DataParallel gives "arguments are located on different GPUs" when you assign to `forward()`

I met an interesting (and breaking) behaviour with DataParallel when I override forward() by assignment. Something like:

class MyEmbedding(nn.Embedding):
    def __init__(self, swap_fwd=True, *args, **kwargs):
        super().__init__(*args, **kwargs)
        if swap_fwd:
            self.FC = nn.Linear(self.embedding_dim, self.embedding_dim)
            self.forward = self.forward_
        else:
            self.FC = None

    def forward_(self, inputs):
        embeds = super().forward(inputs)
        return self.FC(embeds)

This works fine on a single gpu, but with multiple, I get “arguments are located on different GPUs”. It seems that when _forward() is executing, self is not the appropriate replica (on the correct gpu), but is the original object (typically on gpu 0).

If instead I override forward() in the normal way, everything works fine. Something like:

...
    def forward(self, inputs):
        embeds = super().forward(inputs)
        if self.FC is not None:
            return self.FC(embeds)
        return embeds

I’d be interested to know what’s going on?

I assume that you are calling model.forward_() in your code instead of the model directly?
If so, then this breaking behavior is expected, as utility methods such as hooks and data parallel rely on the “standard” usage of calling the model directly.
For nn.DataParallel, the model.__call__ method would call into DataParallel.forward, which takes care of the parallelization as seen here.

No, I use the usual __call__ interface (ie: treat the module instance as a function).

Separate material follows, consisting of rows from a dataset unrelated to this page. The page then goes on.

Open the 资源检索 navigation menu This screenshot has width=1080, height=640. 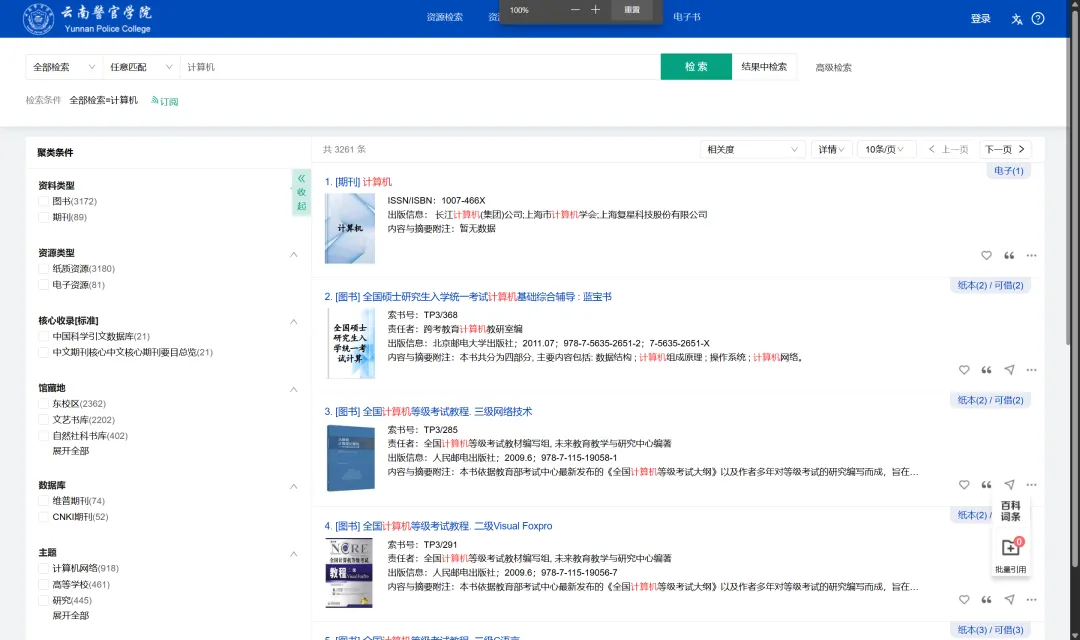pos(447,17)
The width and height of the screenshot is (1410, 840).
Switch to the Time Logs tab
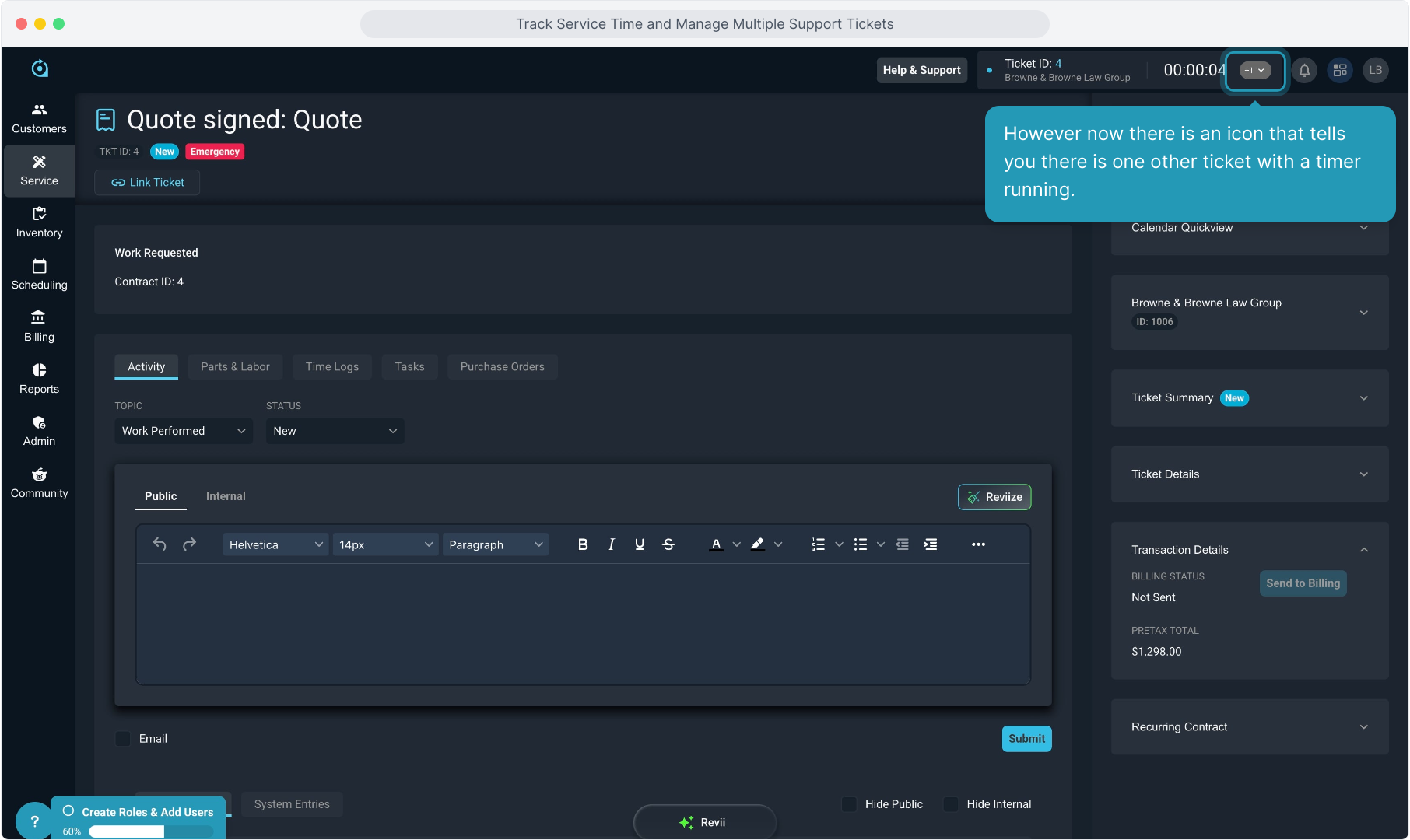332,367
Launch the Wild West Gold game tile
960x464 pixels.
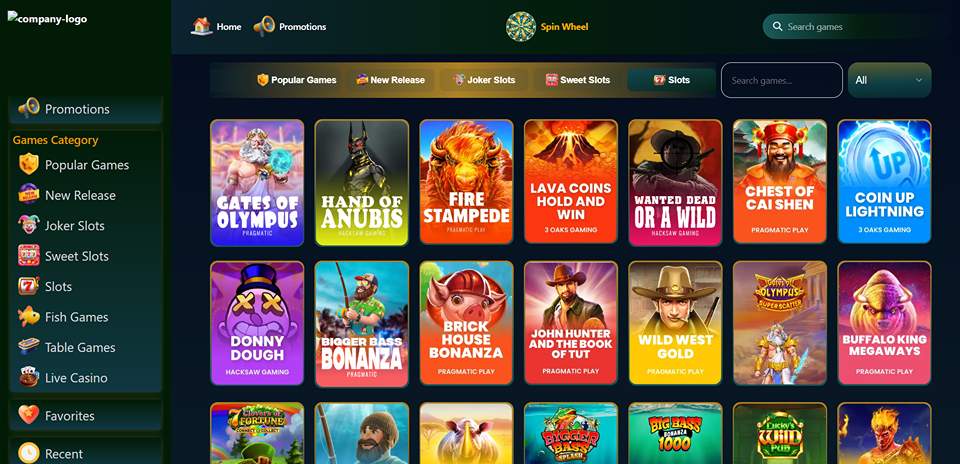pyautogui.click(x=675, y=323)
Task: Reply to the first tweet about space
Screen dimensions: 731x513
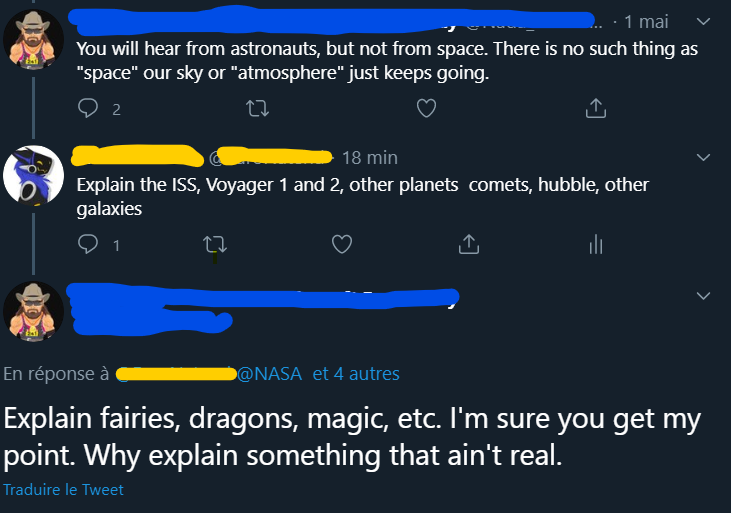Action: (x=89, y=109)
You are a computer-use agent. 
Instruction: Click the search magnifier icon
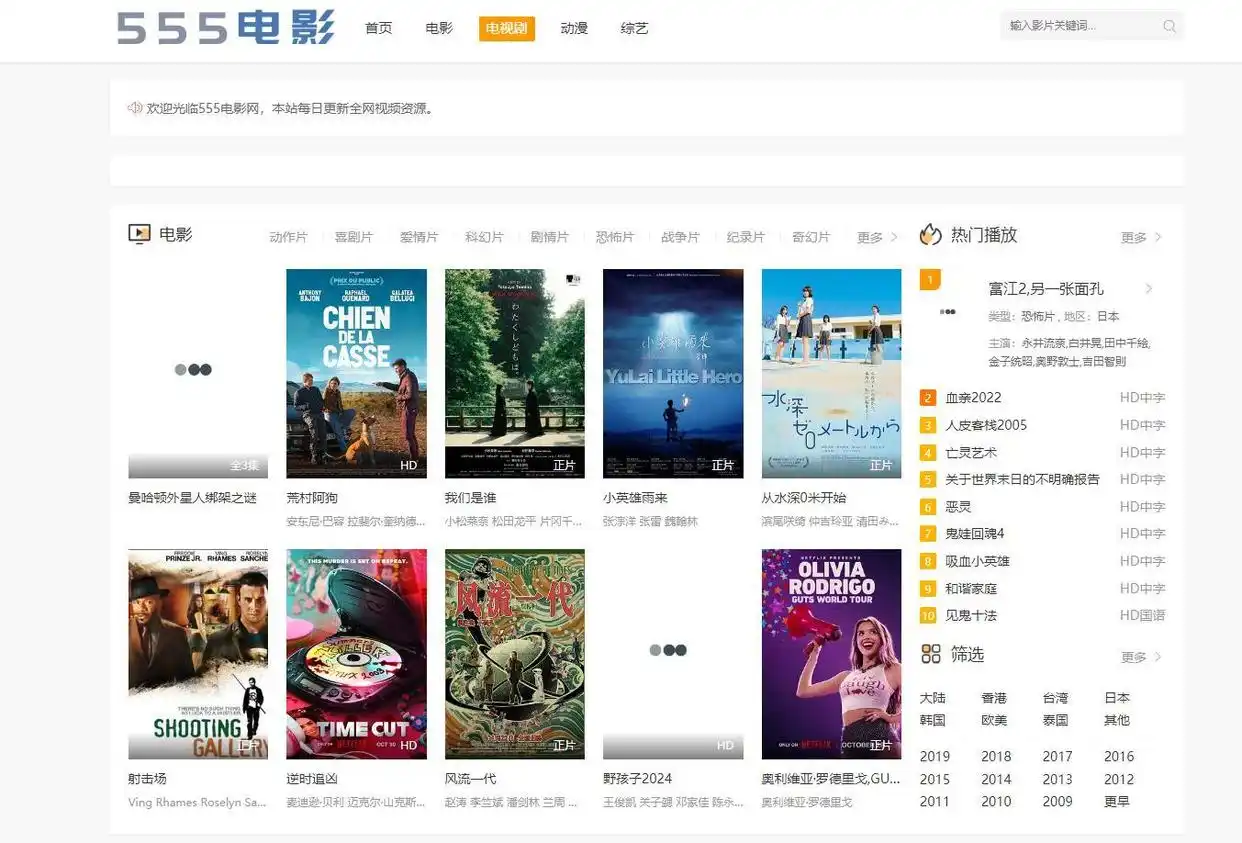point(1168,26)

It actually calls my forward_() method, but the self in that call is the original module instance, not the replica created by DataParallel. That means it’s parameters are not on the same gpu as the inputs passed to forward.

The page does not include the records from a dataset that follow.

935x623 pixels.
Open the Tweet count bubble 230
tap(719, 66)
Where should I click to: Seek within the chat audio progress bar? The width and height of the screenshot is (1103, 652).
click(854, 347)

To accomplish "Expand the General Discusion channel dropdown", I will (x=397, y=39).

I suspect it’s something related to the way python dynamically populates the self variable - when I do self.forward = self.forward_, the current self (ie: the original one that executes __init__) is associated with forward_, and this association isn’t changed when DataParallel clones the module. I looked at it with a debugger, and id(self) within the forward_ method is different to id(self) in Module.__call__() immediately beforehand (at least for threads working with a different gpu).

I put this here partly for others to find, should they encounter this behaviour, and partly because I don’t understand how that can happen, how the mechanism works to cause this behaviour.